F. Landmark Security
Returning to our initial toy example, we can now fill in a
few details. Our external information resource is the pertinent
intelligence data, mined through surveillance. We begin with
background knowledge (represented in F(∅)), used to make
the primary security force placements. Team members on the
ground communicate updates back to central headquarters,
such as suspicious activity, which are the F(ω)evaluations
used to update the internal information state. Each resource
allocated is a query, and manpower constraints limit the
number of queries available. Doing more with fewer officers
is better, so the hope is to maximize the per-officer probability
of stopping the attack.
Our results tell us a few things. First, a fixed strategy can
only work well in a limited number of situations. There is little
or no hope of a problem being a good match for your strategy
if the problem arises independently of it (Theorems 1 and
2). So reliable intelligence becomes key. The better correlated
the intelligence reports are with the actual plot, the better a
strategy can perform (Theorem 3). However, even for a fixed
search problem with reliable external information resource
there is no guarantee of success, if the strategy is chosen
poorly; the proportion of good strategies for a fixed problem
is no better than the proportion of good problems for a fixed
algorithm (Theorem 2). Thus, domain knowledge is crucial in
choosing either. Without side-information to guide the match
between search strategy and search problem, the expected
probability of success is dismal in target-sparse situations.
VII. CONCLUSION
A colleague once remarked that the results presented here
bring to mind Lake Wobegone, “where all the children are
above average.” In a world where every published algorithm
is “above average,” conservation of information reminds us
that this cannot be. Improved performance over any subset of
problems necessarily implies degraded performance over the
remaining problems [10], and all methods have performance
equivalent to random sampling when uniformly averaged over
any closed-under-permutation set of problems [1], [2], [4].

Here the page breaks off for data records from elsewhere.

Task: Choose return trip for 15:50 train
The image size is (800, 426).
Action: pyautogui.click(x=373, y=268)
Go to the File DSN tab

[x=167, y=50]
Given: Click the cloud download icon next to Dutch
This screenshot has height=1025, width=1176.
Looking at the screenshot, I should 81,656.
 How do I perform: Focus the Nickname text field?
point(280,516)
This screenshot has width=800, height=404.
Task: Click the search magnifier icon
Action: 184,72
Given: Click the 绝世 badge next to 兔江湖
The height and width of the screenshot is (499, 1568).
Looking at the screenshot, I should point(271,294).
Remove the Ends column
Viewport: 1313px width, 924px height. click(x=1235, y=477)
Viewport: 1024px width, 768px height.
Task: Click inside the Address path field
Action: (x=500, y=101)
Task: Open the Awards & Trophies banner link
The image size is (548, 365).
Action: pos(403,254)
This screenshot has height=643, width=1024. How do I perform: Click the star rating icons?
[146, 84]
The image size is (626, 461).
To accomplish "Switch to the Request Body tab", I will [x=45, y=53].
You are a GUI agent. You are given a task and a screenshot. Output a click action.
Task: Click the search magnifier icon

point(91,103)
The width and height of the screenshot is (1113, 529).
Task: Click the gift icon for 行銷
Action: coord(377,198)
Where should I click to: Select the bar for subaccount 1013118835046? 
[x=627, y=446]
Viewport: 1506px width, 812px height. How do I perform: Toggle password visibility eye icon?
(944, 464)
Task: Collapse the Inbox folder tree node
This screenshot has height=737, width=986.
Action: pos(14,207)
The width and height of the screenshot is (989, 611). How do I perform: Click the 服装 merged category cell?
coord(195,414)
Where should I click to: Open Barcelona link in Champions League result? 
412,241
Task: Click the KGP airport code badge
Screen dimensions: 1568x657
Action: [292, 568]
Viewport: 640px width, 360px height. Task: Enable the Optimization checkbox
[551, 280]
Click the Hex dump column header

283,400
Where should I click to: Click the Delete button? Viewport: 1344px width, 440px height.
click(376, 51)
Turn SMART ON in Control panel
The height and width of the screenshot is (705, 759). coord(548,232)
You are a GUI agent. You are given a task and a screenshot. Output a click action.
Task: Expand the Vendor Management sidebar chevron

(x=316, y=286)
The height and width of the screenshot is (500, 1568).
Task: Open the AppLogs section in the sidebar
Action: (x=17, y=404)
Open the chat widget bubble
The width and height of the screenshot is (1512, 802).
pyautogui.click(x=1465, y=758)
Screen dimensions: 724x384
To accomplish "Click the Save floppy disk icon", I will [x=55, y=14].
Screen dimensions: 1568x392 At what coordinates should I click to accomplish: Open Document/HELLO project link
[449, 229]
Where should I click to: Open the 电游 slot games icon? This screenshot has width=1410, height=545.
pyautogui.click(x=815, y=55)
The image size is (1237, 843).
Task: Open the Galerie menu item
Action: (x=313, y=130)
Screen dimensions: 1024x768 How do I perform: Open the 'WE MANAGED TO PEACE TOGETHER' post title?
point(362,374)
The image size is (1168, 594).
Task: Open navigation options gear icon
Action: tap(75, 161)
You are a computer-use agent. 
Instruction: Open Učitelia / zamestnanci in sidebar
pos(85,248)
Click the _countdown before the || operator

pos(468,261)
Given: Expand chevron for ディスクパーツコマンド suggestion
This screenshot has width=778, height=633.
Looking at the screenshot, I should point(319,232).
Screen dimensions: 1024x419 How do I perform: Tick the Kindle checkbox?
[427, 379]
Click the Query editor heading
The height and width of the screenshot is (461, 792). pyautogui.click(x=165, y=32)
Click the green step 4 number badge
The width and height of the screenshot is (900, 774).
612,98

But there are many ways to achieve an average. An algo-
rithm might perform well over a large number of problems,
only to perform poorly on a small set of remaining problems.
A different algorithm might perform close to average on all
problems, with slight variations around the mean. How large
can the subset of problems with improved performance be?
We show that the maximum proportion of search problems
for which an algorithm can attain qmin-favorable performance
is bounded from above by p/qmin. Thus, an algorithm can
only perform well over a narrow subset of possible problems.
Not only is there no free lunch, but there is also a famine of
favorable problems.
If finding a good search problem for a fixed algorithm is
hard, then so is finding a good search algorithm for a fixed
problem (Theorem 2). Thus, the matching of problems to
algorithms is provably difficult, regardless of which is fixed
and which varies.

Our results paint a more optimistic picture once we restrict
ourselves to those search problems for which the external
information resource is strongly informative of the target set,
as is often assumed to be the case. For those problems, the
expected per-query probability of success is upper bounded
by a function involving the mutual information between target
sets and external information resources (like training datasets
and objective functions). The lower the mutual information,
the lower chance of success, but the bound improves as the
dependence is strengthened.
The search framework we propose is general enough to
find application in many problem areas, such as machine
learning, evolutionary search, and hyperparameter optimiza-
tion. The results are not just of theoretical importance, but
help explain real-world phenomena, such as the need for
exploitable dependence in machine learning and the empirical
difficulty of automated learning [17]. Our results help us
understand the growing popularity of deep learning methods
and unavoidable interest in automated hyperparameter tuning
methods. Extending the framework to continuous settings and
other problem areas (such as active learning) is the focus of
ongoing research.
ACK NOW LE DG EM EN T
I would like to thank Akshay Krishnamurthy, Junier Oliva,
Ben Cowley and Willie Neiswanger for their discussions
regarding Lemma 2. I am indebted to Geoff Gordon for
help proving Lemma 2, and to Cosma Shalizi for providing
many good insights, challenges and ideas concerning this
manuscript.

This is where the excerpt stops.